● What needs to be done
Put every line of the rows below into a Markdown table with the columns n and Line, numbering the lines in order and leaving out blank ones.

● Given records
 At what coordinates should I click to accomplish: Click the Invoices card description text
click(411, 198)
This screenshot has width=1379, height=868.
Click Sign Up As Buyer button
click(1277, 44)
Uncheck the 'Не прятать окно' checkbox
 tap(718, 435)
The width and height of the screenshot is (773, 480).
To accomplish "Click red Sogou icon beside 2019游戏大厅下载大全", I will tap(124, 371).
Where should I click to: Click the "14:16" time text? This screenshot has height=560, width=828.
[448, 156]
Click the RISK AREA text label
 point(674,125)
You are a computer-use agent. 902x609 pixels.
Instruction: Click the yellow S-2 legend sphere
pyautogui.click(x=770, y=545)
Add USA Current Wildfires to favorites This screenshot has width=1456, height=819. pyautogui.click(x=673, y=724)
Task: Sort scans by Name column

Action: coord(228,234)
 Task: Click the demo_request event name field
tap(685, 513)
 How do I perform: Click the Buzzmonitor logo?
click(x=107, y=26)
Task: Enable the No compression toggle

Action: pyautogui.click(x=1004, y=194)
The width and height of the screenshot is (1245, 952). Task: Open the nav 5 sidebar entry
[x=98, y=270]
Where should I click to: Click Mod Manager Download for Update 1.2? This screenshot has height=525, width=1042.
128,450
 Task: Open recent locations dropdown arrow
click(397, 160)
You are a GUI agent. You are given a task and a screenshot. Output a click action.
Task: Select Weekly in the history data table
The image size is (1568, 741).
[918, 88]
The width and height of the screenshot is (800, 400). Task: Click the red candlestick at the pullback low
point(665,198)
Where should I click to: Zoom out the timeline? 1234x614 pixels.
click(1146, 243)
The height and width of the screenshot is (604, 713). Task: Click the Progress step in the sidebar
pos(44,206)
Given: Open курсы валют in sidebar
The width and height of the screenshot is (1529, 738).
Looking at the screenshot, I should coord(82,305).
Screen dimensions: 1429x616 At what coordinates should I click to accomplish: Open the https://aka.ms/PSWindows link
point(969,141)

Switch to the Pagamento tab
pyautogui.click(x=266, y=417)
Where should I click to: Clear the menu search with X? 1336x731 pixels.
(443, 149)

● Exercise response
| n | Line |
|---|---|
| 1 |  At what coordinates should I click to accomplish: Click the Invoices card description text |
| 2 | click(411, 198) |
| 3 | This screenshot has width=1379, height=868. |
| 4 | Click Sign Up As Buyer button |
| 5 | click(1277, 44) |
| 6 | Uncheck the 'Не прятать окно' checkbox |
| 7 |  tap(718, 435) |
| 8 | The width and height of the screenshot is (773, 480). |
| 9 | To accomplish "Click red Sogou icon beside 2019游戏大厅下载大全", I will tap(124, 371). |
| 10 | Where should I click to: Click the "14:16" time text? This screenshot has height=560, width=828. |
| 11 | [448, 156] |
| 12 | Click the RISK AREA text label |
| 13 |  point(674,125) |
| 14 | You are a computer-use agent. 902x609 pixels. |
| 15 | Instruction: Click the yellow S-2 legend sphere |
| 16 | pyautogui.click(x=770, y=545) |
| 17 | Add USA Current Wildfires to favorites This screenshot has width=1456, height=819. pyautogui.click(x=673, y=724) |
| 18 | Task: Sort scans by Name column |
| 19 | Action: coord(228,234) |
| 20 |  Task: Click the demo_request event name field |
| 21 | tap(685, 513) |
| 22 |  How do I perform: Click the Buzzmonitor logo? |
| 23 | click(x=107, y=26) |
| 24 | Task: Enable the No compression toggle |
| 25 | Action: pyautogui.click(x=1004, y=194) |
| 26 | The width and height of the screenshot is (1245, 952). Task: Open the nav 5 sidebar entry |
| 27 | [x=98, y=270] |
| 28 | Where should I click to: Click Mod Manager Download for Update 1.2? This screenshot has height=525, width=1042. |
| 29 | 128,450 |
| 30 |  Task: Open recent locations dropdown arrow |
| 31 | click(397, 160) |
| 32 | You are a GUI agent. You are given a task and a screenshot. Output a click action. |
| 33 | Task: Select Weekly in the history data table |
| 34 | The image size is (1568, 741). |
| 35 | [918, 88] |
| 36 | The width and height of the screenshot is (800, 400). Task: Click the red candlestick at the pullback low |
| 37 | point(665,198) |
| 38 | Where should I click to: Zoom out the timeline? 1234x614 pixels. |
| 39 | click(1146, 243) |
| 40 | The height and width of the screenshot is (604, 713). Task: Click the Progress step in the sidebar |
| 41 | pos(44,206) |
| 42 | Given: Open курсы валют in sidebar |
| 43 | The width and height of the screenshot is (1529, 738). |
| 44 | Looking at the screenshot, I should coord(82,305). |
| 45 | Screen dimensions: 1429x616 At what coordinates should I click to accomplish: Open the https://aka.ms/PSWindows link |
| 46 | point(969,141) |
| 47 | Switch to the Pagamento tab |
| 48 | pyautogui.click(x=266, y=417) |
| 49 | Where should I click to: Clear the menu search with X? 1336x731 pixels. |
| 50 | (443, 149) |